The main principle remains unchanged: find sources of motivation and reduce sources of distraction.
This one is old but gold. When you have a heavy workload, your RAM is unable to process all the information, and you end up feeling overwhelmed by a tsunami of things you must do.
To free up your memory, you should write down the tasks you need to do on a sheet of paper, starting with the most important ones. That way, you will be able to think more clearly and perform your assignments much more efficiently.
You can also start with those tasks that are the easiest to perform. By dealing with them first, you will gain more motivation for the harder ones.
Make a habit of dividing and subdividing chores.
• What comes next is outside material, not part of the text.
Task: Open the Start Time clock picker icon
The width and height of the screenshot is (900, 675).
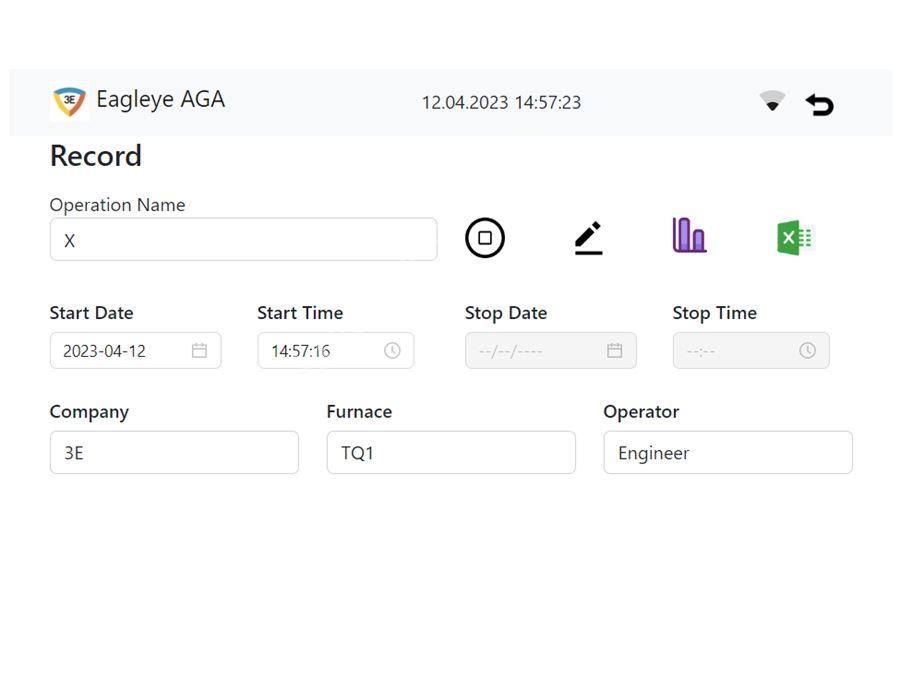Action: coord(392,351)
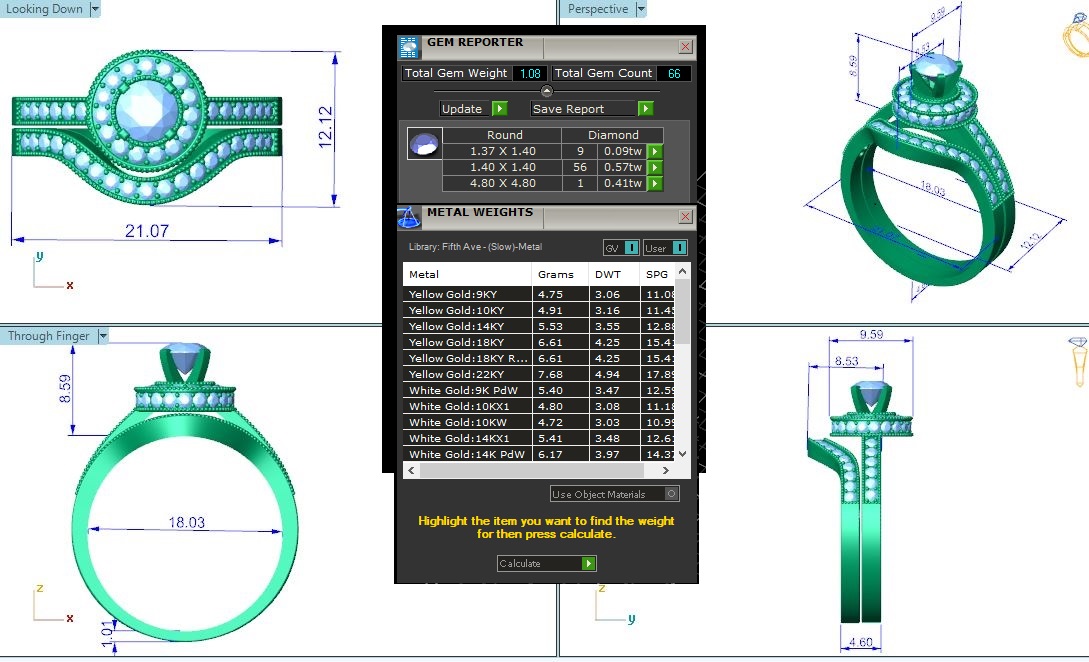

A massive task can be demotivating, so breaking it down into smaller “chunks” will make it look more manageable.
Example: Write a 5-page essay.
Task 1: Analyze the topic.
Task 2: Brainstorm main ideas to include.
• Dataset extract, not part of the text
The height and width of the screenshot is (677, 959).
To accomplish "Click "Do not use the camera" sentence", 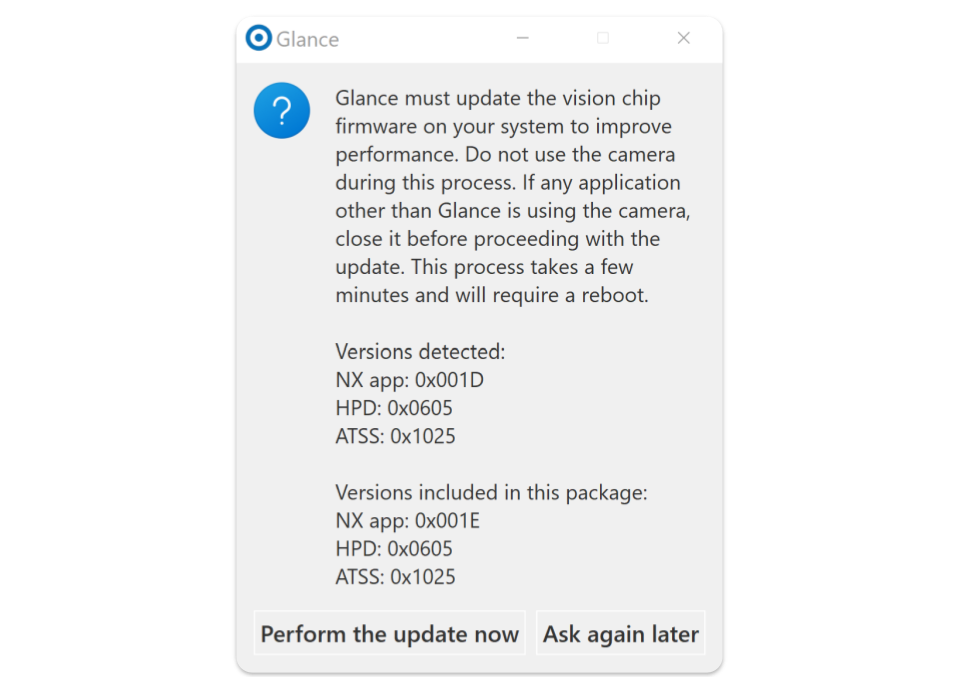I will 570,154.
Task 3: Compose a detailed outline.
Task 4: Write the body section.
Task 5: Write the introduction.
Task 6: Write a conclusion.
Task 7: Proofread.
Task 8: Check the formatting.
Note: Even these smaller tasks can be further subdivided.
Give yourself a small reward at the end of each session. According to the theory of classical conditioning, this will create a conditioned reflex (like in Pavlov’s dogs) and make a connection between the work session and the reward. Once this connection is made, it will be easier for you to start doing the next task. Before undertaking a new task, plan what you’ll reward yourself with at the end (e.g., a 30-minute nap, a few hours of gaming, a few episodes on Netflix, etc.).
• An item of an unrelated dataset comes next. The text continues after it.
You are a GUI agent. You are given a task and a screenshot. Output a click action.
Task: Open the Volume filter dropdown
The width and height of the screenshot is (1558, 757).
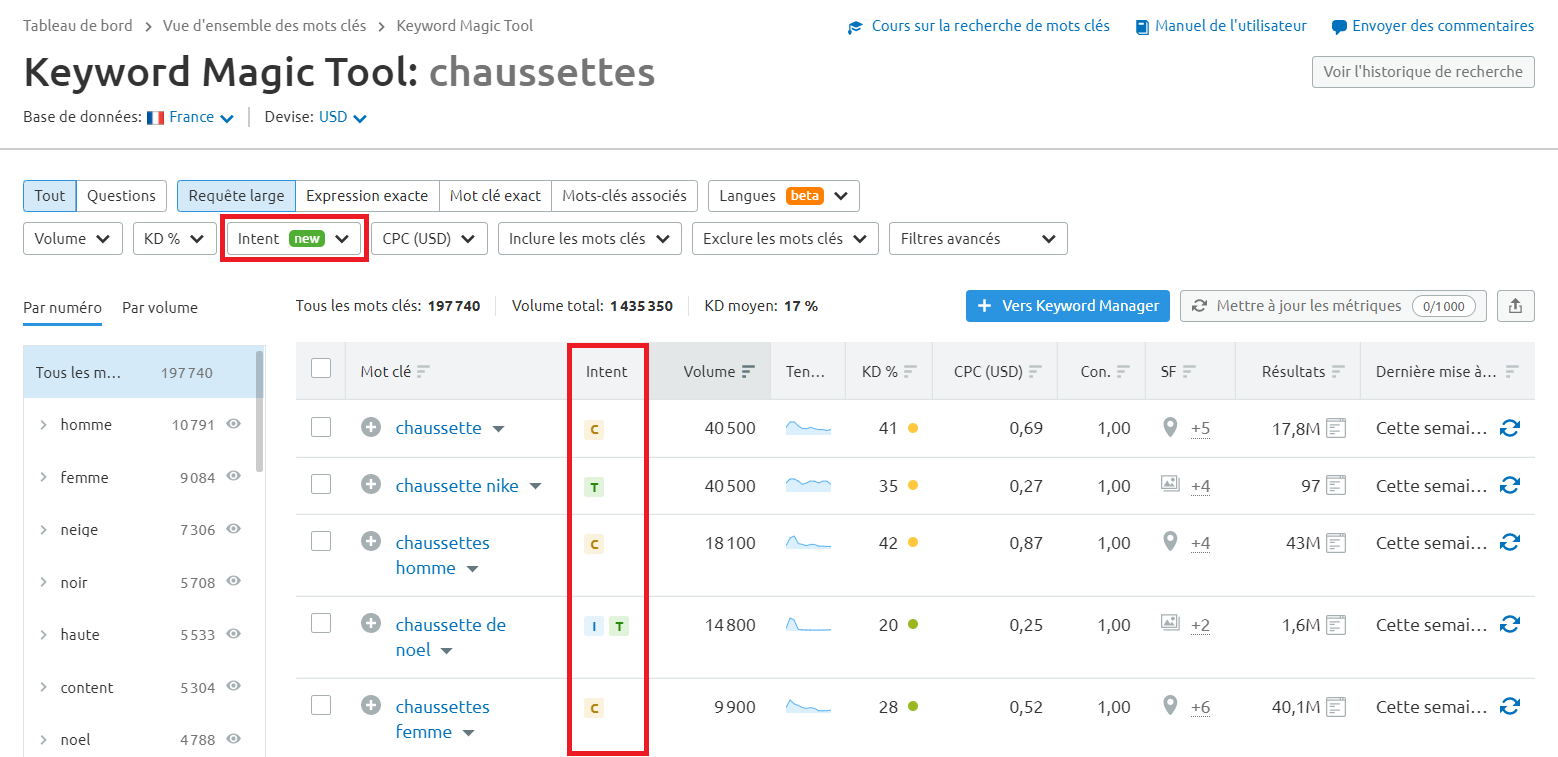click(x=72, y=238)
This approach will stimulate and activate your “reward circuit,” a system that motivates and guarantees the survival of students under pressure.
Organize your workplace in such a way as to conduce learning. This way, you’ll create a conditioned reflex, too. It’s like saying to yourself, “This is my desk, and it really motivates me to study.”
Remember the point about distractions? This is where it’s especially important. Make sure anything that can distract you is nowhere near your working area.
Not being able to start a task is the first sign of procrastination. If you’re plagued with this curse, then you’re in a lot of trouble.
Professor Timothy A. Pychyl provides one of the best tips. It’s very short and yet extremely motivating: “Just get started!”. When we begin a task that discourages us psychologically, we often realize that it was not really that bad.
After a few seconds, all our doubts are gone, and we’re ready to dedicate ourselves fully to it.
So, when you don’t want to do a task, just say to yourself, “OK, just start doing it. It’ll only take you two minutes.” Once you’ve started, you can work much longer than that.
If you are not in great shape, you should recharge your energy regularly. How do you do that? Just install a fitness app on your smartphone and set it to alert you to do a 7-minute workout at regular intervals.
Sport has a vital role to play in our lives. It promotes the secretion of dopamine, the pleasure hormone that helps us maintain our motivation. If you don’t do sports, you should definitely take up one!
Listening to music can motivate you to take action. However, it does not work the same way for everyone. For some, music inspires, while for others, it’s a huge distraction. Just pick a music style you like and adjust the right volume.
The last tip I’ve got for you is to have a friendly competition. Just challenge one of your friends to finish a task first within a given time. This is a super-efficient tip that can turn a “tedious job” into a fun challenge.
For me, the tips 4, 5, and 7 work miracles when I’m stressed or under pressure. My advice is to experiment and combine them to see what works best for you.